Dr. Stefano Stifani has been appointed as Associate Director (Fundamental Research) of the Azrieli Centre for Autism Research (ACAR), which was established at The Neuro in 2017. By integrating research, training and care, ACAR seeks to advance knowledge, engage in clinical collaborations and respond effectively to the needs of people with autism and their families.
“I am delighted to have the opportunity to join such an exciting program as ACAR, which brings fundamental and clinical research together with gold-standard clinical care for patients with autism,” says Dr. Stifani.

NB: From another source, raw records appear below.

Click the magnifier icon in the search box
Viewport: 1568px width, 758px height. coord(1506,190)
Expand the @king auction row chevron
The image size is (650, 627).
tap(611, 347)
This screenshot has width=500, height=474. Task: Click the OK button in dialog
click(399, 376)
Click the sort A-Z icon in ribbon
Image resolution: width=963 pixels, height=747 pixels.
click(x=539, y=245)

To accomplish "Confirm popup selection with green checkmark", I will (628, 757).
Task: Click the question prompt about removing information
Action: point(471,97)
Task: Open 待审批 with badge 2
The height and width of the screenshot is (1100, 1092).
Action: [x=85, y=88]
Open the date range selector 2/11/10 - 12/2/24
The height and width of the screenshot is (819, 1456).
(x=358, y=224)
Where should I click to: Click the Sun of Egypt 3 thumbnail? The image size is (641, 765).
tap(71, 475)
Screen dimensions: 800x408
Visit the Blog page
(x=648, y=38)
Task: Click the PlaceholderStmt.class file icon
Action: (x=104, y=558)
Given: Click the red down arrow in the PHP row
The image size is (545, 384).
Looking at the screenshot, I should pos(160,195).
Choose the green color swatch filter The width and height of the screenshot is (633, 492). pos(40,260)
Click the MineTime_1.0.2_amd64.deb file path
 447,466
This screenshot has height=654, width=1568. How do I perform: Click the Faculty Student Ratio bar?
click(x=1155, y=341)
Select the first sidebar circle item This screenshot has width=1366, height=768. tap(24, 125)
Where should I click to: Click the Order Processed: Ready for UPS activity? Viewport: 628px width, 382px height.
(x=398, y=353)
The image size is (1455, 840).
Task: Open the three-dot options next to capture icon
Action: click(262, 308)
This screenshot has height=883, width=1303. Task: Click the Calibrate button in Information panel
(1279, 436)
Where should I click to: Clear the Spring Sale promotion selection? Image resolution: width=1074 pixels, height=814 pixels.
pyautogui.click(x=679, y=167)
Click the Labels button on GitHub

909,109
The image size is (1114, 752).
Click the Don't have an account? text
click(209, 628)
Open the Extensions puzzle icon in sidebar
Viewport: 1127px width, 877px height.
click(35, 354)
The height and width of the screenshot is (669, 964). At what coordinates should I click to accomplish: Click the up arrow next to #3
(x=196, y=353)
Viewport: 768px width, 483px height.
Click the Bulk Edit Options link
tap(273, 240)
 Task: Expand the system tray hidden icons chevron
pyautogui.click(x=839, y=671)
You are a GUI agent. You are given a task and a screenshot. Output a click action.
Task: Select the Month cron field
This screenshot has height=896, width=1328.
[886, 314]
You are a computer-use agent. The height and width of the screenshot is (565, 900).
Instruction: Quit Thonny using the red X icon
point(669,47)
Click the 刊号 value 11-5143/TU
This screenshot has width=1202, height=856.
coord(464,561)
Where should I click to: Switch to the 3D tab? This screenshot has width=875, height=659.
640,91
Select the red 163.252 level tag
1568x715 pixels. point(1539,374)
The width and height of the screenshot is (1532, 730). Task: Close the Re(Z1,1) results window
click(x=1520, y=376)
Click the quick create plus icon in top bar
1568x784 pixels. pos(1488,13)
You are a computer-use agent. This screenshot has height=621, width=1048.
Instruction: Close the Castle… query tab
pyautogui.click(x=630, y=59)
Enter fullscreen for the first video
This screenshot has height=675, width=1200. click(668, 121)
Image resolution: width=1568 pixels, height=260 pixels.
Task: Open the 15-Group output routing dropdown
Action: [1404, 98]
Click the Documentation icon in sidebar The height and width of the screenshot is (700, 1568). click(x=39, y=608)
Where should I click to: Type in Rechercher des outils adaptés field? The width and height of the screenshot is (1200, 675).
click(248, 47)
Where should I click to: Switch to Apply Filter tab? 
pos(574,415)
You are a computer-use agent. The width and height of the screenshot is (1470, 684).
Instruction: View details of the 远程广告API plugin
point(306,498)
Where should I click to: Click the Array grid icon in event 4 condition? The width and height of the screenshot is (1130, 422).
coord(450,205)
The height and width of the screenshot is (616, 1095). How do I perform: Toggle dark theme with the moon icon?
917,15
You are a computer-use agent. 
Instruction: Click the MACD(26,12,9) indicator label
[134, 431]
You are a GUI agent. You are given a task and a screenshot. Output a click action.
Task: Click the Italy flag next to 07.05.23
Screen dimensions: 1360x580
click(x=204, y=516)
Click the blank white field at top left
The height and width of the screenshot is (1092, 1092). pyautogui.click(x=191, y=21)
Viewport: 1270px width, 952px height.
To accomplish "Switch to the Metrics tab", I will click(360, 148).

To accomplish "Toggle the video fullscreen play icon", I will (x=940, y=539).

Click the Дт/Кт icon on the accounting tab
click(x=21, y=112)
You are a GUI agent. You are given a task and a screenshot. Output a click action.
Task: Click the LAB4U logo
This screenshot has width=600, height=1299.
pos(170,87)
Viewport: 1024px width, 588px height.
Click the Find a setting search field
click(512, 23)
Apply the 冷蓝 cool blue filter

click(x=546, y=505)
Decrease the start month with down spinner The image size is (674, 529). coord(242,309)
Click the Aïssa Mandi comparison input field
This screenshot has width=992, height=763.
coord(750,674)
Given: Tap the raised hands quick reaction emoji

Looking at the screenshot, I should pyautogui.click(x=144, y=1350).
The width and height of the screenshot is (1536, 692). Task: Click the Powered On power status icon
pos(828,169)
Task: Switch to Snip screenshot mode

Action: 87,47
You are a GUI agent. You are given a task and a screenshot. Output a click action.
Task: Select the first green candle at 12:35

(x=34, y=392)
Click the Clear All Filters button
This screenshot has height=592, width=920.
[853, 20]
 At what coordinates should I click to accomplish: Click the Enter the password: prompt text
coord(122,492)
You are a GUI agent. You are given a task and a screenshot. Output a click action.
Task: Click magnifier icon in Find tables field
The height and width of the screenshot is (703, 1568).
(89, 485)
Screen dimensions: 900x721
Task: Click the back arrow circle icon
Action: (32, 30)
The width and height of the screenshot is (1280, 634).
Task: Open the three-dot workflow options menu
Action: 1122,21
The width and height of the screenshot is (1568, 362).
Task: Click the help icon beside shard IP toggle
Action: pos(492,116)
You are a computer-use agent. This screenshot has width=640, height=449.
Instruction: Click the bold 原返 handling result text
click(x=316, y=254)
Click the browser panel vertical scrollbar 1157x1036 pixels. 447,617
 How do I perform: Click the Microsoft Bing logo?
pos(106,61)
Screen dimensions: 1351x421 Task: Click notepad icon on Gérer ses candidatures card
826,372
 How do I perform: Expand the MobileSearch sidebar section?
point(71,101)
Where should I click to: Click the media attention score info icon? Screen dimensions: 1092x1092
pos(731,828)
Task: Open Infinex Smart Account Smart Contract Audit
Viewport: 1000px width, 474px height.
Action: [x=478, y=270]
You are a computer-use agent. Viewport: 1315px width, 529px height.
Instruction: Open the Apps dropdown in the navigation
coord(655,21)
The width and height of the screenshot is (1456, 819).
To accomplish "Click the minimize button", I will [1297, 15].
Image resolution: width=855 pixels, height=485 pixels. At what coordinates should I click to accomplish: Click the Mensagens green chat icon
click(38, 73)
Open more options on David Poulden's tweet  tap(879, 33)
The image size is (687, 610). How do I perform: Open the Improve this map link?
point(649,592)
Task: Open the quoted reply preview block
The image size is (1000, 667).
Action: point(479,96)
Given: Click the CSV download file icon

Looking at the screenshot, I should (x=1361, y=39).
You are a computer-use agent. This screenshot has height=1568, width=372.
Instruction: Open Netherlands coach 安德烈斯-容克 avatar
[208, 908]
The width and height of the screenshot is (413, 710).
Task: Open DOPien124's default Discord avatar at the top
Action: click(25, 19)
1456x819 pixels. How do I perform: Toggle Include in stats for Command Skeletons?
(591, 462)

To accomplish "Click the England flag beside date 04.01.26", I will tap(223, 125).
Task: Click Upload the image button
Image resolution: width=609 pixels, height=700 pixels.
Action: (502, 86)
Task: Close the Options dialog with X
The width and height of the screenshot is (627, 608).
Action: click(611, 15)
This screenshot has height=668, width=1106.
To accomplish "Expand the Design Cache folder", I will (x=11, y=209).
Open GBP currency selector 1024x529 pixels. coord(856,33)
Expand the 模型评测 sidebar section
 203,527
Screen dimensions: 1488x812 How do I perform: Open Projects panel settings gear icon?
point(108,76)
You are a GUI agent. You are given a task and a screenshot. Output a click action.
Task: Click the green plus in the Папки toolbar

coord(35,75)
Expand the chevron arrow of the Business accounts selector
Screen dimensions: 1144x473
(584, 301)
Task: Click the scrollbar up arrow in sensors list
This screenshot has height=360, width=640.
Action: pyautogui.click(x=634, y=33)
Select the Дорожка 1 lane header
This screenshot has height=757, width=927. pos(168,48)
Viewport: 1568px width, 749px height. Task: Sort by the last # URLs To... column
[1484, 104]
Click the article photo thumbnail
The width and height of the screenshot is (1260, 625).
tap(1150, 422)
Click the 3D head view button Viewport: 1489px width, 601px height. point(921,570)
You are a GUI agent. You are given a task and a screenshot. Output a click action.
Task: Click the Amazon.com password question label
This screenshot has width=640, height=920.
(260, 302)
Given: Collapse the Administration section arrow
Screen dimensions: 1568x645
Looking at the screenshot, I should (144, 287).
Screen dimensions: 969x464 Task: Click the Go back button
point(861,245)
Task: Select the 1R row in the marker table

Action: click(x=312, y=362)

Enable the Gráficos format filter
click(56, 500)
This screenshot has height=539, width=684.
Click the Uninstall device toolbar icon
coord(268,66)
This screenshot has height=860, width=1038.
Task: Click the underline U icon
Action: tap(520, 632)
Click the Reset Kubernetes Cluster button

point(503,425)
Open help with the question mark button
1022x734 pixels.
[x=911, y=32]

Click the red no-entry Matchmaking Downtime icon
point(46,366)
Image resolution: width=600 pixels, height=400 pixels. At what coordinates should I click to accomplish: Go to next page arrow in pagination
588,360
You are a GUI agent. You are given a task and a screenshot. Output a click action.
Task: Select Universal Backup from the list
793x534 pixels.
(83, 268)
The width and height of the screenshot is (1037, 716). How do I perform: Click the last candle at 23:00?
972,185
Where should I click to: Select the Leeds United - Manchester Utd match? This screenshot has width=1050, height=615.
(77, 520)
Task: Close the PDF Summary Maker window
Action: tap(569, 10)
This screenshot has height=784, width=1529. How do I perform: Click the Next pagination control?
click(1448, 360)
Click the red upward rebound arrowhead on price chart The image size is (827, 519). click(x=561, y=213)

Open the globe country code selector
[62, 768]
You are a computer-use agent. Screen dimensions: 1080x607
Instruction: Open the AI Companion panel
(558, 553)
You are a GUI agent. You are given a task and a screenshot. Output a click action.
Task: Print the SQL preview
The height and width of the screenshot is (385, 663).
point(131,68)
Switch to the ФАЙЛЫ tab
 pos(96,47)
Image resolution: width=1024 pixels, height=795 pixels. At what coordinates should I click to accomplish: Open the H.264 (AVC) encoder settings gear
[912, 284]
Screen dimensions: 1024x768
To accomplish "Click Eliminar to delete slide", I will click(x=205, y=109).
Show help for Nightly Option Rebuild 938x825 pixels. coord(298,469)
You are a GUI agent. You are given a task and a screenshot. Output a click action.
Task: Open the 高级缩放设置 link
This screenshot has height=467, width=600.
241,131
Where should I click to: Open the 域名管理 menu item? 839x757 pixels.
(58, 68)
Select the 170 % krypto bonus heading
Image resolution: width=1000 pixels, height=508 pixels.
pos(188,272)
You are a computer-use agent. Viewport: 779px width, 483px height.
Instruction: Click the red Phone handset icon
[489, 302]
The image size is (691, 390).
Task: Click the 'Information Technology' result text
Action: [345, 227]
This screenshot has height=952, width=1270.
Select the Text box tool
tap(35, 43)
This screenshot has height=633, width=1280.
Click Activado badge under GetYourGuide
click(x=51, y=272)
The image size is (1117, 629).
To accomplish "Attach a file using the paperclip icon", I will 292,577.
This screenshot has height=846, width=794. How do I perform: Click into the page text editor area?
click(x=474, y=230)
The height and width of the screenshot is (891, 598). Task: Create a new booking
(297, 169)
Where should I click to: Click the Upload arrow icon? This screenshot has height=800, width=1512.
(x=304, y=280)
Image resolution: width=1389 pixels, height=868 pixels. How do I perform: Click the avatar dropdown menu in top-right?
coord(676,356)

In his new capacity, Dr. Stifani will ensure the success and implementation of ACAR’s scientific recruitment, international collaborations and research platforms; enhance ACAR’s national and international visibility through funding programs, partnerships and other initiatives; and ensure ACAR’s strategic alignment with other autism-related initiatives in Canada and internationally. Dr. Stifani will start in this new position on Sept. 1. He will also continue in his role as The Neuro’s Associate Director (Research).
Dr. Stifani is a James McGill Professor in McGill’s Departments of Neurology & Neurosurgery and Anatomy & Cell Biology, and also currently serves as Chair of the Canadian Institutes of Health Research (CIHR) Developmental Biology Committee, as Secretary-General of the International Society for Developmental Neuroscience (ISDN) and as Editor-in-Chief of ISDN’s official publication, International Journal of Developmental Neuroscience.
Dr. Stifani has played key roles in developing international collaborations in neuroscience between McGill and world-renowned universities including Imperial College London, University of Cambridge, Hebrew University of Jerusalem, and University of Edinburgh.
Dr. Stifani obtained a PhD in biochemistry from the University of Alberta, Edmonton, and a doctorate in chemistry from the University of Rome, Italy. His current research explores the use of human-induced pluripotent stem cells in developing disease-relevant experimental models for studying neurological diseases and disorders.
The Azrieli Centre for Autism Research was established thanks to a $16 million donation from the Azrieli Foundation.